The cunt! I’m lucky really that I came out of that affair alive . If I have!

But back to my parents, and how it seems that by remaining in my single state I bring these people, too, nothing but grief. That I happen, Mommy and Daddy, just happen to have recently been appointed by the Mayor to be Assistant Commissioner for The City of New York Commission on Human Opportunity apparently doesn’t mean shit to you in terms of accomplishment and stature—though this is not exactly the case, I know, for, to be truthful, whenever my name now appears in a news story in the Times , they bombard every living relative with a copy of the clipping.

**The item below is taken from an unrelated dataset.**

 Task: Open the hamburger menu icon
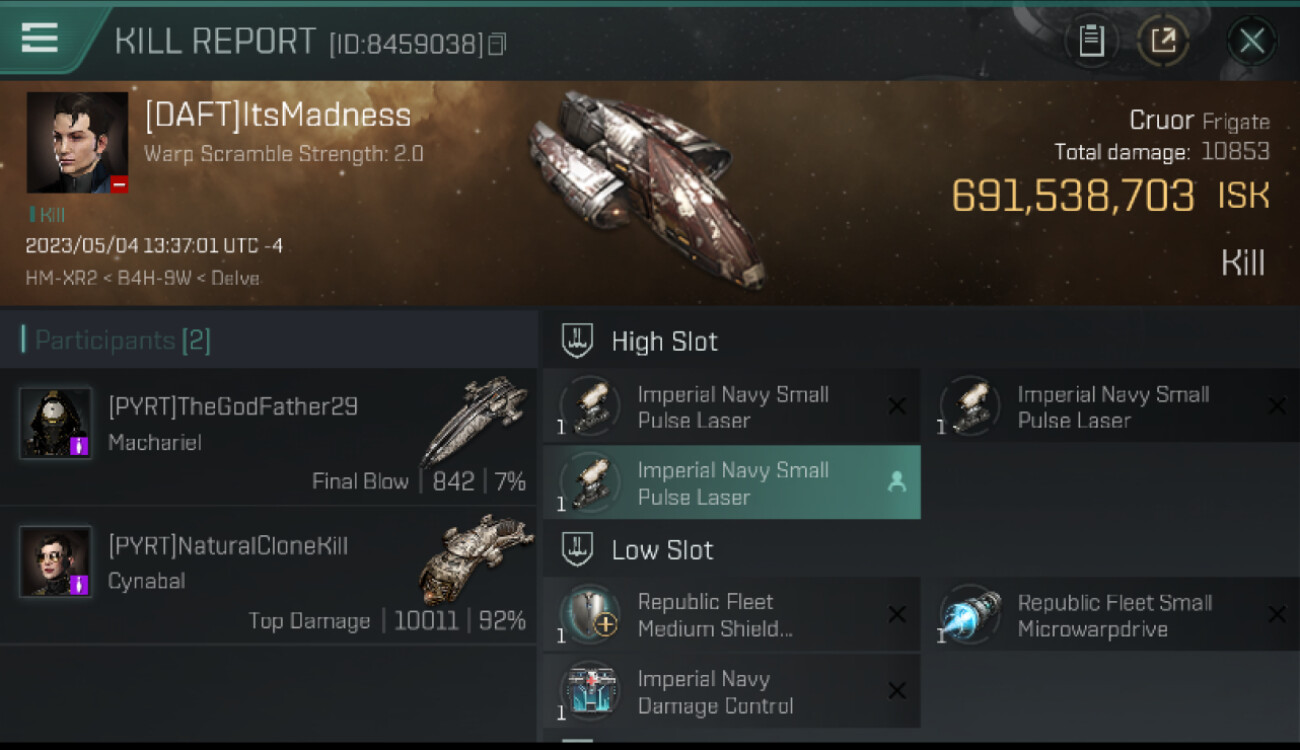tap(39, 38)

Half my father’s retirement pay goes down the drain in postage, and my mother is on the phone for days at a stretch and has to be fed intravenously, her mouth is going at such a rate about her Alex. In fact, it is exactly as it always has been: they can’t get over what a success and a genius I am, my name in the paper, an associate now of the glamorous new Mayor, on the side of Truth and Justice, enemy of slumlords and bigots and rats (“to encourage equality of treatment, to prevent discrimination, to foster mutual understanding and respect—” my commission’s humane purpose, as decreed by act of the City Council) . . . but still, if you know what I mean, still somehow not entirely perfect.

Now, can you beat that for a serpent’s tooth? All they have sacrificed for me and done for me and how they boast about me and are the best public relations firm (they tell me) any child could have, and it turns out that I still won’t be perfect. Did you ever hear of such a thing in your life? I just refuse to be perfect. What a pricky kid.

They come to visit: “Where did you get a rug like this?” my father asks, making a face. “Did you get this thing in a junk shop or did somebody give it to you?”

“I like this rug.”

“What are you talking,” my father says, “it’s a worn-out rug.”

Light-hearted. “It’s worn, but not out. Okay? Enough?”

“Alex, please,” my mother says, “it is a very worn rug.”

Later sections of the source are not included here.